Akron and Chicago Junction Railroad

Overview
- Locale: Ohio, United States
- Dates of operation: 1890–
- Successor: Baltimore and Ohio Railroad CSX Transportation

Technical
- Track gauge: 4 ft 8+1⁄2 in (1,435 mm) standard gauge
- Length: 76.66 miles

= Akron and Chicago Junction Railroad =

Former American railroad in Ohio

The Akron & Chicago Junction Railroad was a railroad incorporated in the state of Ohio on February 17, 1890. It ran from Akron to the town of Chicago Junction, Ohio, renamed Willard in 1917. Construction was completed the following year, and the first train ran on August 15, 1891.

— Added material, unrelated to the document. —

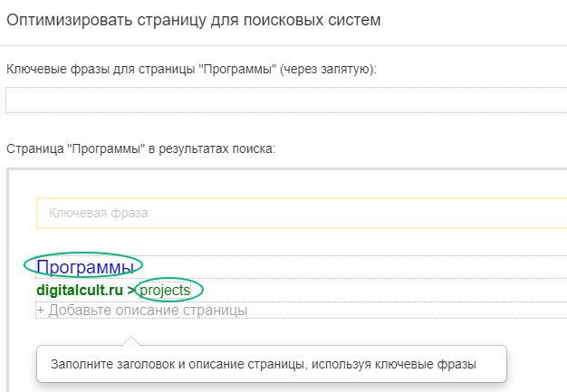The height and width of the screenshot is (392, 567).
Task: Click the bold digitalcult.ru domain text
Action: point(80,290)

On July 1, 1890, the A&CJ was leased in perpetuity to the Baltimore and Ohio Railroad, who built the A&CJ as part of its new Pittsburgh-Chicago route, consisting of existing B&O trackage from Cumberland, Maryland, to Pittsburgh, with the newly acquired Pittsburgh and Western Railroad from New Castle, Pennsylvania, to Akron, and the A&CJ from Akron to the old B&O main line at Chicago Junction. The new line provided faster, more direct service from eastern shippers and markets through the heavily industrialized parts of Pennsylvania and Ohio to Chicago, avoiding the steep grades of B&O's mountainous route between Cumberland and Grafton, West Virginia.

The surviving portions of the B&O's Pittsburgh-Chicago route are part of CSX Transportation.